• **EXTRACT PROVIDED**
Coast security officials are reeling in shock after the Court of Appeal upheld a seven-year jail sentence imposed on two police officers by the High Court on February 15 last year.
Exactly a year and two days from the day Justice Martin Muya jailed former Kinango DCIO Veronica Gitahi and Constable Issa Mzee, it was a second time of pain and gnashing of teeth by the appellants and their police colleagues when three judges of the Court of Appeal declared that the officers were rightfully convicted and jailed for manslaughter regarding the killing of a teenager, Kwekwe Mwandaza, in Kwale in 2014.
And the Court of Appeal declared that police do not possess unlimited power to use their weapons even in self defence and that it is not a defence for them to merely claim they killed to protect themselves if there is proof they ignored other available options. The judges declared that the National Police Service Act orders officers to “resort to non-violent means as a first option and to only use force only when non-violent means are ineffective.”

• **RAW DATA**

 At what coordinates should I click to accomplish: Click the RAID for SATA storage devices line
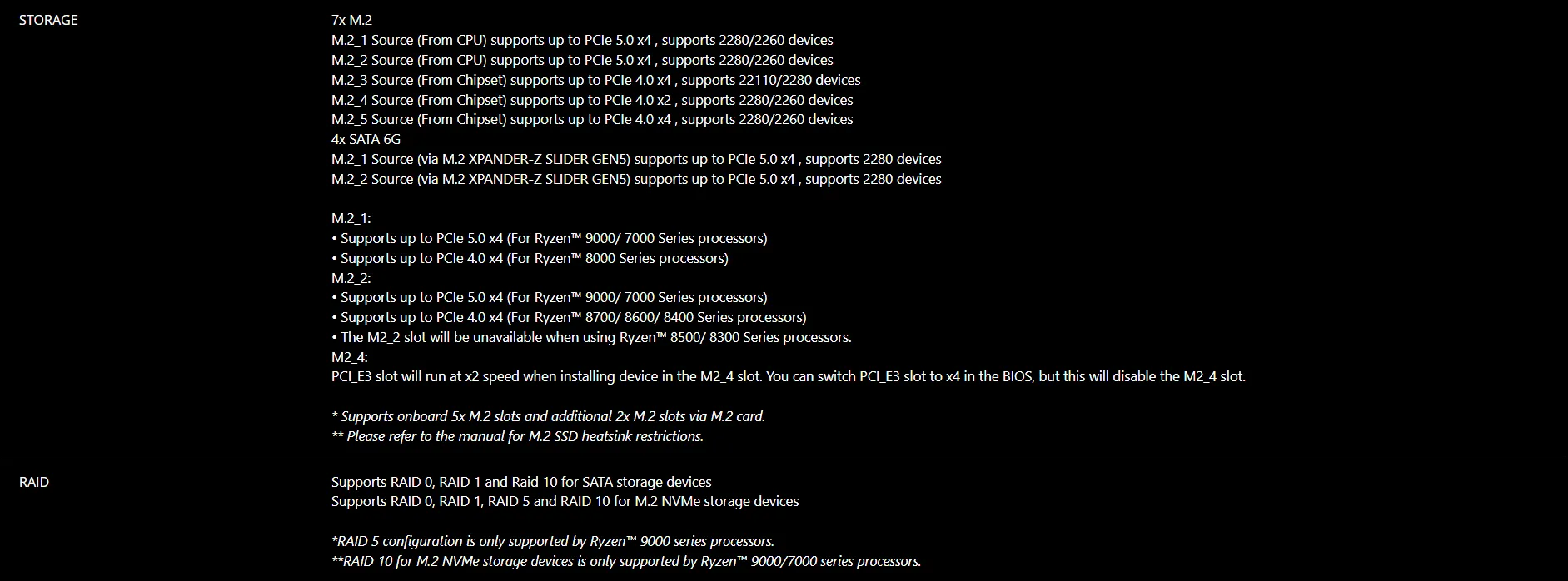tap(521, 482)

• **DIRECTIONS**
a) Retype the passage from the Kwekwe Mwandaza appeal ruling article between "Coast security officials" and "Kwale in 2014.", inclusive.
b) Write what comes next in the news article on the Court of Appeal ruling over the killing of Kwekwe Mwandaza, picking up after its final sentence.

• **THE ANSWERS**
a)
Coast security officials are reeling in shock after the Court of Appeal upheld a seven-year jail sentence imposed on two police officers by the High Court on February 15 last year.
Exactly a year and two days from the day Justice Martin Muya jailed former Kinango DCIO Veronica Gitahi and Constable Issa Mzee, it was a second time of pain and gnashing of teeth by the appellants and their police colleagues when three judges of the Court of Appeal declared that the officers were rightfully convicted and jailed for manslaughter regarding the killing of a teenager, Kwekwe Mwandaza, in Kwale in 2014.

b)
The judges also ruled that lethal force could only be used in proportion to a demonstrated real threat to the officers’ lives and argued that in this matter, it was clear the appellants resorted to an extreme form of defence and killed a child without justification then went ahead to justify their crime through lies.
The judges ruled that although the appellants claimed they shot the teenager because they were under attack from a dangerous and armed criminal named George Zani whom they claimed was being sought for murder in Kwale, it was unclear why the alleged fugitive was never arrested and charged when he turned up later.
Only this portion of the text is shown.